Re: [2/3] iio: adc: ina2xx: Adhere to documented ABI, use Ohm instead of uOhm

From: Maciej Purski
Date: Thu Nov 02 2017 - 05:04:14 EST




On 10/14/2017 08:27 PM, Stefan Bruens wrote:
On Montag, 9. Oktober 2017 11:29:43 CEST Maciej Purski wrote:
On 10/01/2017 09:48 PM, Stefan BrÃns wrote:
According to the ABI documentation, the shunt resistor value should be
specificied in Ohm. As this is also used/documented for the MAX9611,
use the same for the INA2xx driver.

This poses an ABI break for anyone actually altering the shunt value
through the sysfs interface, it does not alter the default value nor
a value set from the devicetree.

Minor change: Fix comment, 1mA is 10^-3A.

I have just a minor issue. There could be an inconsistency with units as in
my patch I make current_lsb adjustable and I need it to be in uA (it used
to be hardcoded as 1 mA so to achieve better precision we need smaller
units). So in order to keep calibration register properly scaled, I convert
uOhms to mOhms on each set_calibration().

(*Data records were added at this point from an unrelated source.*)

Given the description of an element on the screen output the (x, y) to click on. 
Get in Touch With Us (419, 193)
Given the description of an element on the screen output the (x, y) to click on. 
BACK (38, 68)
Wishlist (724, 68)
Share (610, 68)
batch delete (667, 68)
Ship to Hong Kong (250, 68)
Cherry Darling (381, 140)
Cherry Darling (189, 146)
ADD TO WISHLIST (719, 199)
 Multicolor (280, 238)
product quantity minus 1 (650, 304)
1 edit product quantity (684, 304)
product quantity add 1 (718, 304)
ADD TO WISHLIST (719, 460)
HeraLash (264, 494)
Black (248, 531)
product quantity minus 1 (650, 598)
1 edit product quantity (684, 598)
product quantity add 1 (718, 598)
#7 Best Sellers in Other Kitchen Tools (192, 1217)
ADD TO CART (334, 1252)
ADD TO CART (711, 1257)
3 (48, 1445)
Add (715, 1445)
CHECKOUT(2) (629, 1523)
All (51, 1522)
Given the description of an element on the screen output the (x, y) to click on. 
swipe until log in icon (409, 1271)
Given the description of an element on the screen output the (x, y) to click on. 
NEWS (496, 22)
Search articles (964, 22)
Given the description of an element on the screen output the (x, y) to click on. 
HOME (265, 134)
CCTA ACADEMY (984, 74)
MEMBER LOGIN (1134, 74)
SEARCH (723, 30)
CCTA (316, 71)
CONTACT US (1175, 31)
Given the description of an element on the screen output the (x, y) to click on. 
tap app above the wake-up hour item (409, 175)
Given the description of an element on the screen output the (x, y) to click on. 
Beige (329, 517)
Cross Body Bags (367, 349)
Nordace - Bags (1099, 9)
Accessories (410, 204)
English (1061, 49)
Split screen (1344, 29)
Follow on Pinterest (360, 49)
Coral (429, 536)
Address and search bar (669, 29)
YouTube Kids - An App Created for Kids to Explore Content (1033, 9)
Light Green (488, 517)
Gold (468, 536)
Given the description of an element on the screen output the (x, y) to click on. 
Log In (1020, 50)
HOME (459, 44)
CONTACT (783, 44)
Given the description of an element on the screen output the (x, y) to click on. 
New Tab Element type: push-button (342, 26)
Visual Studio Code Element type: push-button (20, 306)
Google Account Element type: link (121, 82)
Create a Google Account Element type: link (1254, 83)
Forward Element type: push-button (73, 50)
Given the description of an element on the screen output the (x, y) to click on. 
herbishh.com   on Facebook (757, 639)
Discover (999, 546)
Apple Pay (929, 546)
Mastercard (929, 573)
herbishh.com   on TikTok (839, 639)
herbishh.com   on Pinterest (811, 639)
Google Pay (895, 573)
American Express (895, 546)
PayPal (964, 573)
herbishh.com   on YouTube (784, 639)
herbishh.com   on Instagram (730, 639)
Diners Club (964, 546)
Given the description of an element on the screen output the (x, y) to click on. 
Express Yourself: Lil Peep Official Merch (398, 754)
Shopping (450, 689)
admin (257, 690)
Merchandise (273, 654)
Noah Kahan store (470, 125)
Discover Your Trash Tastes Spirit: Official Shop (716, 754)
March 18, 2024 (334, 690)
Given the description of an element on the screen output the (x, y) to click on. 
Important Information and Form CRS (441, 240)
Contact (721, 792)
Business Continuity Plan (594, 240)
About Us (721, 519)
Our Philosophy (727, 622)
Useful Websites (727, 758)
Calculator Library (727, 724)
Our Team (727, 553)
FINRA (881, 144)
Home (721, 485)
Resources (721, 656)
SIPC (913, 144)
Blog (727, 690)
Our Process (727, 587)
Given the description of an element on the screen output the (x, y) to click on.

So if both my changes and your
changes were applied, on each shunt_resistore_store we would be performing
multiplication by 10^6 and then in set_calibration() division by 10^3 which
seems odd to me.

I guess we could keep it as shunt_resistor_ohms instead of
shunt_resistor_uohm. We could avoid performing division on each
shunt_resistor_show() and perform multiplication by 10^3 only once in
set_calibration() on each
shunt_resistore_store(). We could then change the default value and perform
division only on probing, when reading the shunt_resistance from device
tree.

There are many other options. It's not a major issue so maybe we could leave
it as it is or you could suggest some changes in my patch.
Sorry it took me so long to answer ...

The current fixed current_lsb of 1mA is indeed a bad choice for everything but
a shunt resistor value of 10mOhm, as it truncates the current value. So what
is a *good* choice?

One important point is the current register is merely more than a convenience
register. At least for the INA219/220, it provides nothing not achievable in
software, and for the INA226 family it only has added value if the current is
varying faster than the readout frequency and the averaging is used.

The precision of the current register is limited by the precision of the shunt
voltage register, and may be reduced by the applied scaling/calibration
factor.

The precision of the shunt voltage register is fixed at 10uV (INA219) resp.
2.5uV (INA226). Changing conversion time (both) and PGA (219) affects the
noise and offset, but the lsb value is still fixed.

If one wants to carry over the shunt voltage register precision into the
current register, its important no (or hardly any) truncation happens. The
terms therefor are given in the manual, formulas 8.5.1 (4) resp 7.5.1 (3):

INA219: current = shunt_voltage * cal_register / 4096
INA226: current = shunt_voltage * cal_register / 2048

So any cal value smaller than 4096 (2048) will introduce truncation errors,
larger values may introduce overflows, if the full input range is used. Now,
would it not be wise to always use 4096 (2048) for the calibration value?

The raw values from the IIO subsystem are meaningless without their
accompanying scale factor. Instead of changing the calibration value, why not
just change the reported scale factor?

More opinions are very welcome.

Kind regards,

Stefan


Thanks for the reply.

I agree that cal_register set to 4096 (2048) allows us to eliminate truncaction error. However according to your suggestion, if we made cal_reg a fixed value, then current_lsb and r_shunt should be also a fixed value, as they are related according to formula 8.5 (1)

cal_register = 0.00512 / (current_lsb * r_shunt)

Therefore, changing the scale value wouldn't affect the calib_reg value, so it wouldn't give the user any information on the actual current_lsb of the device.
The real value is calculated like this by the user:

processed_value = raw_value * scale

I think that even after changing the scale value processed_value is expected to be approximately the same.

Maybe I'm wrong or I didn't precisely understand what you have suggested. I hope
that someone will also comment on that.